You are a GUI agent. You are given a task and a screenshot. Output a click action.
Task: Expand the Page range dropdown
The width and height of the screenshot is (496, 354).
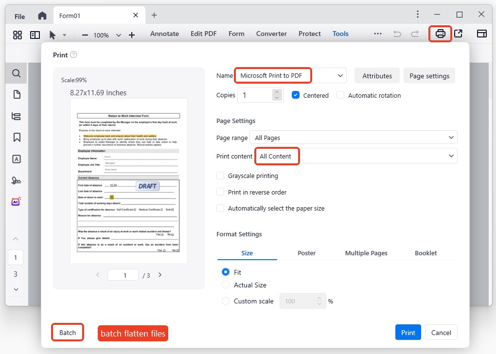(x=354, y=138)
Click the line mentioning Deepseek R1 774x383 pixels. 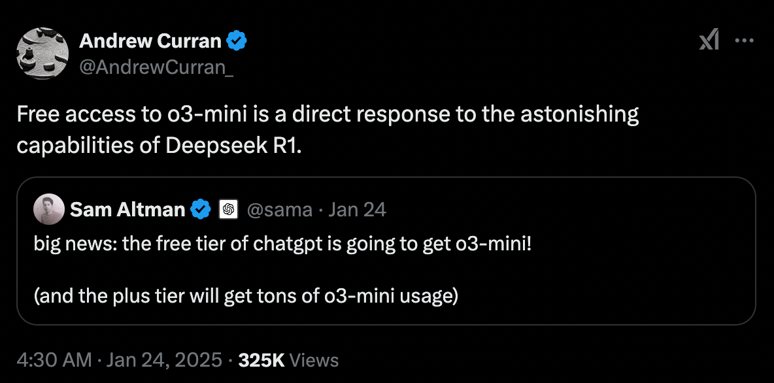(158, 146)
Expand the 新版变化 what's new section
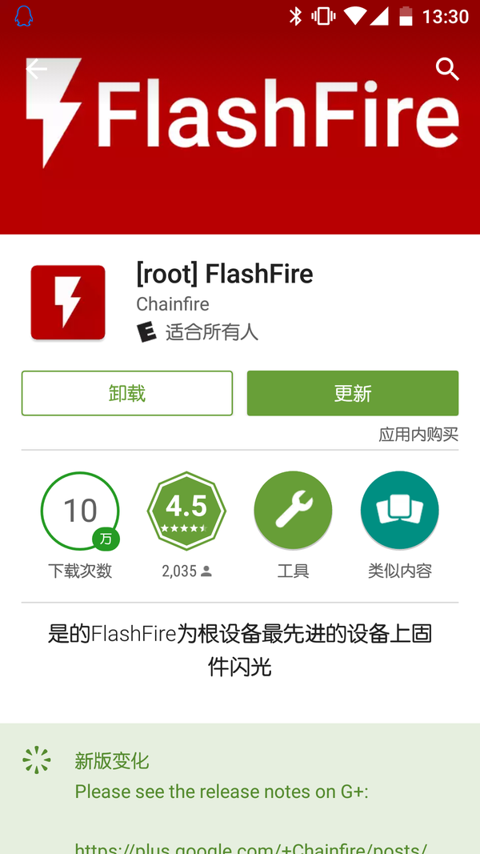The image size is (480, 854). [x=111, y=761]
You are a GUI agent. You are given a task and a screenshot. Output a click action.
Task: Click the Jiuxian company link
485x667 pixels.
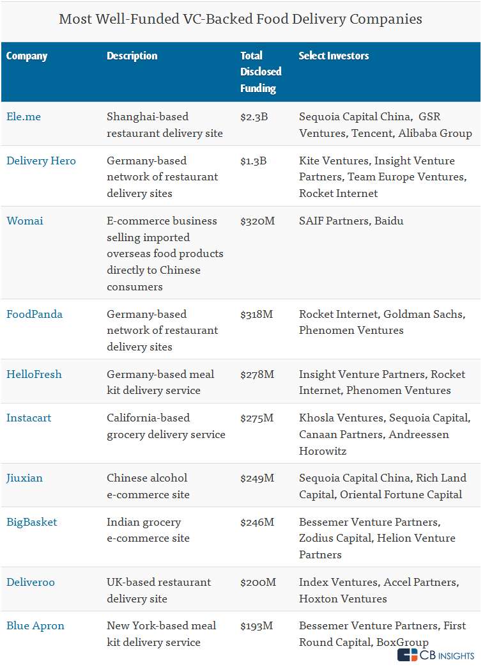click(24, 478)
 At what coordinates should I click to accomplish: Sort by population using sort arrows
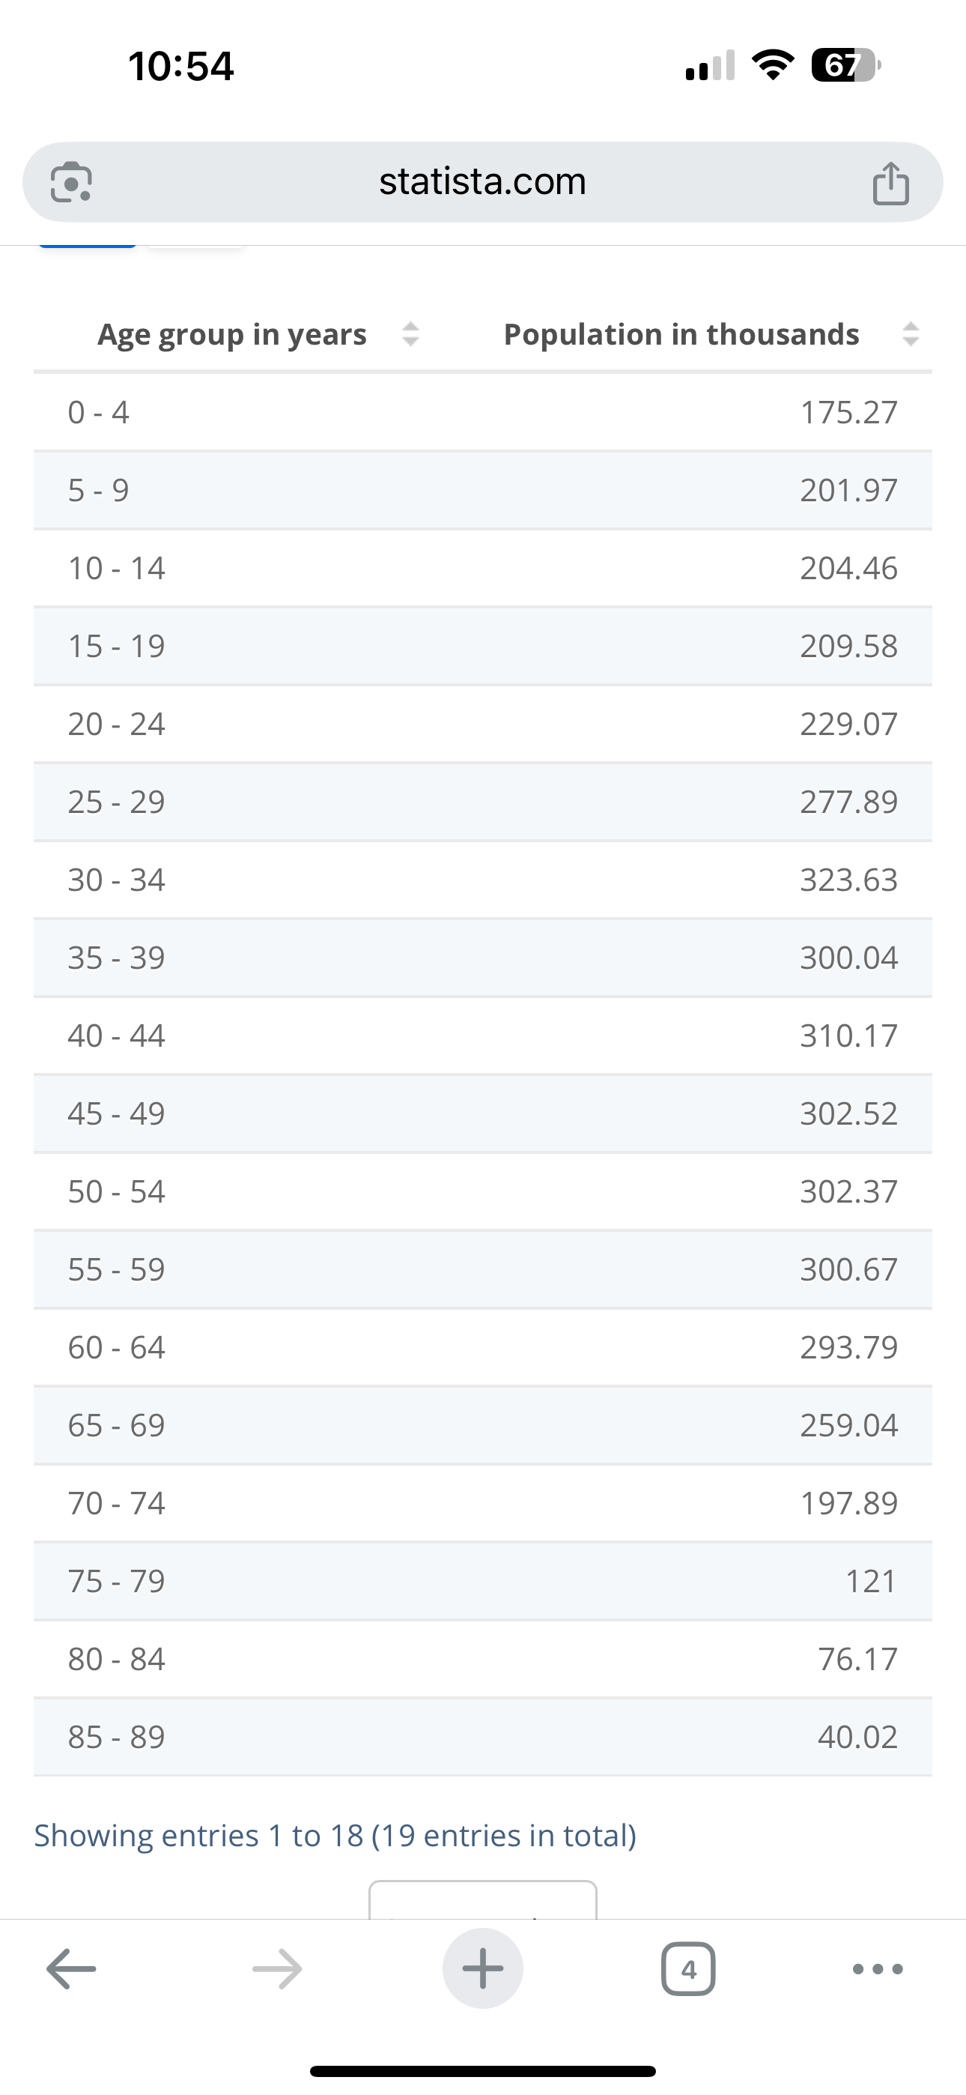911,334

_ _ _ _ _

## Problem details
Please repeat the lines from the one containing "At what coordinates" through the end of the records, inclusive, substituting "area" for "population" and leaving everything else unchanged. Omit the pictures from your answer.

## Result of the exercise
 At what coordinates should I click to accomplish: Sort by area using sort arrows
911,334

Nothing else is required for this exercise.